PAGE EXTRACT -
********************
No. 61. Grotius, Justus Lipsius, Rubens, and his Brother. A picture of the great painter, and his nearest and most illustrious friends.

62. The carrying of the Cross.—This picture, painted on cloth, comes from the abbey of Affingham, near Alost, in Holland.

No. 63. Christ thundering against Heresy. Painted on cloth. Taken from the church of the Jacobins, at Antwerp.

64. The Assumption of the Virgin. Painted on cloth. Taken from the church of the Carmes des Chaux, at Brussels.

ANDREA SACCHI.

No. 65. St. Romuald.—This picture comes from the church of the Camadules of St. Romuald, at Rome, where it was placed above the principal altar. It was long esteemed one of the four best pictures at Rome.

SALVATOR ROSA.

No. 60. The Ghost of Samuel.—This picture, brought from Versailles, is on cloth.

TINTORET.

No. 67. Saint Mark freeing a Slave. From the fraternity of St. Marco, at Venice. One of the best pieces of Tintoret, and one of the three to which he affixed his name, in this manner, “Jacomo Tintor, F.”

68. St. Agnes bringing to Life the Son of a Prefect, at Rome. Taken from the church of la Madona del Orto, at Venice.
********************
DATASET EXTRACT -
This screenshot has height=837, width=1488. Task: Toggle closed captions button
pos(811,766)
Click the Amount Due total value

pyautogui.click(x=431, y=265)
********************
SET EXERCISE - Reproduce the catalogue excerpt word for word, starting with "ANDREA SACCHI." and going on through "SALVATOR ROSA.". Rely on the catalogue excerpt alone, not on the listing.

OUTPUT FOR THIS EXERCISE -
ANDREA SACCHI.

No. 65. St. Romuald.—This picture comes from the church of the Camadules of St. Romuald, at Rome, where it was placed above the principal altar. It was long esteemed one of the four best pictures at Rome.

SALVATOR ROSA.